TUGAS YANG DIBERIKAN
A. Menurut cerita tentang film Rhoma Irama, kapan akhirnya keinginan menonton akting Bang Rhoma terpenuhi?
B. Kutip dari cerita tentang film Rhoma Irama bagian yang dimulai dengan "Sungguh terlalu, TPI" dan berlanjut hingga "seragam putih merah.".

BACAAN YANG DISEDIAKAN
::::::::

Akan tayang Kamis pagi jam 10. Iklan filmnya sangat menggoda hati. Sukses membulatkan tekat agar tak ketinggalan. Tapi, gimana caranya agar bisa menonton film yang tayang perdana saat jam sekolah.
Sungguh terlalu, TPI menayangkan film Rhoma Irama saat jam pelajaran. Akhirnya ketemulah siasat untuk bisa menonton film Si Raja Dangdut. Nah, untuk tak kelewatan acting satria bergitar, ketemulah ide, bersandiwara sakit di hari Kamis.
Tibalah hari tayang Film Bang Haji Rhoma Irama, sandiwara dimulai dengan berpura-pura lama bangun. Saat dibangunkan oleh ayah, ngaku sakit. Sesaat ayah mendiamkan. Tak lama kemudian, menghampiri kembali sembari meletakkan punggung telapak tangan di dahiku.
"Ah, ini tak apa. Sana beres-beres. Sudah telat ini sekolahnya," kata ayah. Tak ada waktu membaca pledoi. Vonis langsung keluar, jika aku sehat. Tanpa bisa menolak, aku pun berkemas mengenakan seragam putih merah.
Sejak saat itu, aku yakini betul jika tak bisa berbohong pada orang tua. Meski kadang orang tua diam tak membantah kebohongan kita, sebenarnya mereka tahu. Gimana gak tahu, sejak dari orok hingga dewasa mereka yang urus kita. Sangat paham tingkah dan gaya anak-anaknya.
Pupus sudah keinginan untuk menonton film Rhoma Irama terbaru. Akhirnya keinginan tuk menikmati sajian acting Bang Rhoma terpenuhi saat libur lebaran. TPI kembali mengulang  film Rhoma Irama dan  Warkop DKI. Puas sudah.

::::::::

Entri tentang pencarian kata dan elemen
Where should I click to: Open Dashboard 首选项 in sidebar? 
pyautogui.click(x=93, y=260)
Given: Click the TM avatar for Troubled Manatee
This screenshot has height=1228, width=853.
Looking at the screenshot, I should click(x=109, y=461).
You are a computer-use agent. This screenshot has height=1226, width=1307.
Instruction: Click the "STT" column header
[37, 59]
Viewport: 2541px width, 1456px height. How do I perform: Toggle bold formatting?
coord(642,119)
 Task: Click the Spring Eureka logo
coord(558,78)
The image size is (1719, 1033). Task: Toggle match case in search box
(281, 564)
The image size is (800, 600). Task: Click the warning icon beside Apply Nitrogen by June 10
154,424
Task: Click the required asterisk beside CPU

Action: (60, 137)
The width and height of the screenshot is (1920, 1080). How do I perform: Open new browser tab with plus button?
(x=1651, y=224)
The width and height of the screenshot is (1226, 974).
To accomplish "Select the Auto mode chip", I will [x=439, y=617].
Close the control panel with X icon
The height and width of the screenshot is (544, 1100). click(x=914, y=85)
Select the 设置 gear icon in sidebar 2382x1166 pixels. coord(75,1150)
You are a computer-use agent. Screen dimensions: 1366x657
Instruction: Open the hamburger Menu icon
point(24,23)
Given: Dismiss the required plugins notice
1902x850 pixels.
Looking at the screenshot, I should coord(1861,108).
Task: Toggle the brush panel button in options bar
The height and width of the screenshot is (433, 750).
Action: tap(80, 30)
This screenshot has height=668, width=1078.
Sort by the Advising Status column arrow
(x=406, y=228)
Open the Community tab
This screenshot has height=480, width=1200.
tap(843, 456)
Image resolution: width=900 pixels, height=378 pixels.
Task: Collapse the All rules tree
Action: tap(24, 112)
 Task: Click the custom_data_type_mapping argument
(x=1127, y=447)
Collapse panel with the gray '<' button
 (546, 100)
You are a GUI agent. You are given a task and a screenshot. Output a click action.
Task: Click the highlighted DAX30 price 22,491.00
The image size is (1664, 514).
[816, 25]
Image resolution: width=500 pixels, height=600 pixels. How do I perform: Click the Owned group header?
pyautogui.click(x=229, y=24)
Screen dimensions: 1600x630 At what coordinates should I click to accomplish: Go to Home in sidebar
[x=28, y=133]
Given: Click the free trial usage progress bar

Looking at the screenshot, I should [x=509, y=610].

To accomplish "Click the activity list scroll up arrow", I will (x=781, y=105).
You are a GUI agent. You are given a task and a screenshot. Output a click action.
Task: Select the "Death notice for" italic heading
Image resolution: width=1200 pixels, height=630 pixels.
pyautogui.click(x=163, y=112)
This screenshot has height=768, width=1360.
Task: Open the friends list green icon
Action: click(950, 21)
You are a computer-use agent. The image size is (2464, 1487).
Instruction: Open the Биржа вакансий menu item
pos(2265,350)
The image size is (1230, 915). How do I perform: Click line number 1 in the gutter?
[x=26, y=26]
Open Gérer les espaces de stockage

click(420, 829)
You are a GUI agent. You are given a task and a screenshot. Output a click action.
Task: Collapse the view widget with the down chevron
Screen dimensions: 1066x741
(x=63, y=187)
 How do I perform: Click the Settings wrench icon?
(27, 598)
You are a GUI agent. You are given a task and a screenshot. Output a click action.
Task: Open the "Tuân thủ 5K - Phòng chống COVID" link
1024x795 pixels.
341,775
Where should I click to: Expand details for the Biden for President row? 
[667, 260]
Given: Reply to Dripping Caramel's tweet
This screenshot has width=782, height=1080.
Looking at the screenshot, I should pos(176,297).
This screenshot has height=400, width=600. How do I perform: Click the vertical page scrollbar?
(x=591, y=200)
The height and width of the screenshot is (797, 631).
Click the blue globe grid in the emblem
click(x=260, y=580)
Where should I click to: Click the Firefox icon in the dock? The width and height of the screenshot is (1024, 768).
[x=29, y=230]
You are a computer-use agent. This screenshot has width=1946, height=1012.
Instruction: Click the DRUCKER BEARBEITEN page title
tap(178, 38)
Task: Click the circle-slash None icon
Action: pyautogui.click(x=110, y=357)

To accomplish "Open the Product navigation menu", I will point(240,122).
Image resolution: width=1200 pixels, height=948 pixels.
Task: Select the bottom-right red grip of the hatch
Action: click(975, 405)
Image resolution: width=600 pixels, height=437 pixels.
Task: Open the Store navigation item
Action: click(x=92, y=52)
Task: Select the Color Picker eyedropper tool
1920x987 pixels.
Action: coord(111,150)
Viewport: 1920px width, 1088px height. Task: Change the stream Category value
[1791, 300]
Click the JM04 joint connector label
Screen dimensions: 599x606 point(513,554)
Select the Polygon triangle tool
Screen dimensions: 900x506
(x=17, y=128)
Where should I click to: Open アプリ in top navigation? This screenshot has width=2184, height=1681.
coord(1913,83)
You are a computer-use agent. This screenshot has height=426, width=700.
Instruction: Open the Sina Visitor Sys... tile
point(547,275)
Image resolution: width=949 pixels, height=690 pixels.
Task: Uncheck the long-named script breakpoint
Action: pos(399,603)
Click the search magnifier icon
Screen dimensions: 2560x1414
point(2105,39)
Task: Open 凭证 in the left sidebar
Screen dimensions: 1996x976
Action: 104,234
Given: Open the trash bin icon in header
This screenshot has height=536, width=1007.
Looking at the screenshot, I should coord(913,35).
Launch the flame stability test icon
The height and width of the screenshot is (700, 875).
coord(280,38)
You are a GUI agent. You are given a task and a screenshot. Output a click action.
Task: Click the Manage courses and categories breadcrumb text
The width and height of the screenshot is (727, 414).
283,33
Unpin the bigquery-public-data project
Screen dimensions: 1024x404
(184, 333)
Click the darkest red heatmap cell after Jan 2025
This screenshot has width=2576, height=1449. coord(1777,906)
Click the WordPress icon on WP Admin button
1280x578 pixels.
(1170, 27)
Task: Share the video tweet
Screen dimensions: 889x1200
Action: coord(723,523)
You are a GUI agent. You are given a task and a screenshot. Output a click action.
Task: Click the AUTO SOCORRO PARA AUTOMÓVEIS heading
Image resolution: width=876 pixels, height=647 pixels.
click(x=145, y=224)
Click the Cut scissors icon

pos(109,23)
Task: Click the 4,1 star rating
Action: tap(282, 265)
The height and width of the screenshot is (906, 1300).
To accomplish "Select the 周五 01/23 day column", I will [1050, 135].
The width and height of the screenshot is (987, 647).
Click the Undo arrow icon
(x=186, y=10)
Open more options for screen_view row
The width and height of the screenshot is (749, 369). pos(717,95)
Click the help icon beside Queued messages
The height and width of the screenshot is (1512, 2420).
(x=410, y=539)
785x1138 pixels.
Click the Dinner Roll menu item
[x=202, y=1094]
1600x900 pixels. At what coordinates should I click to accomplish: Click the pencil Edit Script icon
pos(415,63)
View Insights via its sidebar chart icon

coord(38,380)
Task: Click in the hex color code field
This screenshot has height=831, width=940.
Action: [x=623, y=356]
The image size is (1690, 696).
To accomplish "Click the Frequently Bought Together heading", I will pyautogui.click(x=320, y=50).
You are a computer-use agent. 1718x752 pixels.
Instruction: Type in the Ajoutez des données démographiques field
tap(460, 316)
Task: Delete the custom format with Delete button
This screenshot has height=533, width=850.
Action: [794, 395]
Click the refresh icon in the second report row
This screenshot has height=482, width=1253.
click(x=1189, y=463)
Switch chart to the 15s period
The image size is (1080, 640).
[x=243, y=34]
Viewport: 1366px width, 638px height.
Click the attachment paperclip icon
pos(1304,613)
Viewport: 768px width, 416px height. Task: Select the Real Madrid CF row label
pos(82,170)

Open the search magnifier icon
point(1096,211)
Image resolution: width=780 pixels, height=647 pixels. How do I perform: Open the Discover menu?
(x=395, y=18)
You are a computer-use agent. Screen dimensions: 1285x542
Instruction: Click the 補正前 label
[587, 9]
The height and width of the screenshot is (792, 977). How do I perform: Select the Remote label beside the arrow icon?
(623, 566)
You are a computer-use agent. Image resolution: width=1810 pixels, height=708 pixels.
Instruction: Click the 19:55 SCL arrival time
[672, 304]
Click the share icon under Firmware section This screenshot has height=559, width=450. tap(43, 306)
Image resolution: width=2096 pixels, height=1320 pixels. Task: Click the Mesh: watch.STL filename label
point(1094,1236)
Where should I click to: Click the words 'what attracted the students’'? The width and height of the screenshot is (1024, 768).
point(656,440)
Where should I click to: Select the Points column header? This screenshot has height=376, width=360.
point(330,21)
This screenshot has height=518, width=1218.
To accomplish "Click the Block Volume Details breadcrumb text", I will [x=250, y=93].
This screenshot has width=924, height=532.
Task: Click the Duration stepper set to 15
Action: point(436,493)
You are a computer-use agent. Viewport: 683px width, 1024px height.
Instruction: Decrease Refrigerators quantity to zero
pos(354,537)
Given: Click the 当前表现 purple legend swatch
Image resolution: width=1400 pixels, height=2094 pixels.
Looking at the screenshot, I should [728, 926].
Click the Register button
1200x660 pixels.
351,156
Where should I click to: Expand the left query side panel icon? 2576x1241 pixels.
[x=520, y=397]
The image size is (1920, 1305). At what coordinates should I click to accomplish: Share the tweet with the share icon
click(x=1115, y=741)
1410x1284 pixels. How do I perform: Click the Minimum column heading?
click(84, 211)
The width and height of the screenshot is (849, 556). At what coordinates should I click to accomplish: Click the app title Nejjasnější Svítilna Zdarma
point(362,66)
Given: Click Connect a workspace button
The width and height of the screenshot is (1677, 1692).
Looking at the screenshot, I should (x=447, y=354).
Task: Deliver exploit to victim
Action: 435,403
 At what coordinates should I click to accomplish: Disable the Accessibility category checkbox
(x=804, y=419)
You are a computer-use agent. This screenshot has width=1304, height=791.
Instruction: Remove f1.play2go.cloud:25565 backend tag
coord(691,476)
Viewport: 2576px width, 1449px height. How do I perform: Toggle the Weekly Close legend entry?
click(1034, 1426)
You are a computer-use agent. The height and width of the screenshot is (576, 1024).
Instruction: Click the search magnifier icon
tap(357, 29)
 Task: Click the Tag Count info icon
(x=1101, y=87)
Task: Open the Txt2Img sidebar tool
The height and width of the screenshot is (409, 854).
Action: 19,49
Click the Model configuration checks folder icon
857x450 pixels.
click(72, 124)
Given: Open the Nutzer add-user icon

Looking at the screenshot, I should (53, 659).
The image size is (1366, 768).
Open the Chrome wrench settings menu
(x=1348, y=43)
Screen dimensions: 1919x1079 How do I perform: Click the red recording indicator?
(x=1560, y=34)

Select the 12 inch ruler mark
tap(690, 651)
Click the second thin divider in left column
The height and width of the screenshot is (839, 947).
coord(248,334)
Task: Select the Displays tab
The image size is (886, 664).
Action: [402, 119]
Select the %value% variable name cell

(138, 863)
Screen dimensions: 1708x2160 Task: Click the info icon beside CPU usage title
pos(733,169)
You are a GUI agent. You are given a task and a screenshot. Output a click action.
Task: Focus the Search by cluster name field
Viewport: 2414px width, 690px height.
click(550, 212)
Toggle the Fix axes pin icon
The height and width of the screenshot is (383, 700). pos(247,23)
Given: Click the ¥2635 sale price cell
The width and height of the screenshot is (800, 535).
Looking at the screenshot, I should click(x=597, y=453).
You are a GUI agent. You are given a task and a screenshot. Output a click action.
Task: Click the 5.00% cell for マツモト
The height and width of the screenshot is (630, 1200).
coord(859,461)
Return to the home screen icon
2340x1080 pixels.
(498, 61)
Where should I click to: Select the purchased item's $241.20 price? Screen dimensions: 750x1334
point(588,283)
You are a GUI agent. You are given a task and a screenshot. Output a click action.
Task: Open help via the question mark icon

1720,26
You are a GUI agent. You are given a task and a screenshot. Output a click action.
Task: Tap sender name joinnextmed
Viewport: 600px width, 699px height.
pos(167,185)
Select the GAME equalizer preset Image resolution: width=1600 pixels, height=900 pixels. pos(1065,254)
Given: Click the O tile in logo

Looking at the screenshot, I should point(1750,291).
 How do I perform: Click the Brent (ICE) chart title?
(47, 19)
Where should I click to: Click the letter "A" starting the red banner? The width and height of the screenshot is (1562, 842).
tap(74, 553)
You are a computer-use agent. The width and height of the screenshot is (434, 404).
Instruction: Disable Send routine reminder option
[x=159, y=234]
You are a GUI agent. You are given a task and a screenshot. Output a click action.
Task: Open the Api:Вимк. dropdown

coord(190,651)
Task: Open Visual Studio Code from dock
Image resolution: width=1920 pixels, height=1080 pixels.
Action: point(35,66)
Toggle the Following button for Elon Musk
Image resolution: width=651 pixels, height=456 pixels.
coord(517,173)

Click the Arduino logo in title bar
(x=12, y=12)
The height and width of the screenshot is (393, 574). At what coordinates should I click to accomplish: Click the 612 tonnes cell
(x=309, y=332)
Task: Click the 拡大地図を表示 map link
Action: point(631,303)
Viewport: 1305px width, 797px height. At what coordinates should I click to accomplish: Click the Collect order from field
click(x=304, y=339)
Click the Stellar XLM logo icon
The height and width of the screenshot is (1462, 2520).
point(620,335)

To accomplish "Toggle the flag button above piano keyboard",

::::::::

JAWABAN TIAP TUGAS
A. Saat libur lebaran, ketika TPI kembali mengulang film Rhoma Irama.

B.
Sungguh terlalu, TPI menayangkan film Rhoma Irama saat jam pelajaran. Akhirnya ketemulah siasat untuk bisa menonton film Si Raja Dangdut. Nah, untuk tak kelewatan acting satria bergitar, ketemulah ide, bersandiwara sakit di hari Kamis.
Tibalah hari tayang Film Bang Haji Rhoma Irama, sandiwara dimulai dengan berpura-pura lama bangun. Saat dibangunkan oleh ayah, ngaku sakit. Sesaat ayah mendiamkan. Tak lama kemudian, menghampiri kembali sembari meletakkan punggung telapak tangan di dahiku.
"Ah, ini tak apa. Sana beres-beres. Sudah telat ini sekolahnya," kata ayah. Tak ada waktu membaca pledoi. Vonis langsung keluar, jika aku sehat. Tanpa bisa menolak, aku pun berkemas mengenakan seragam putih merah.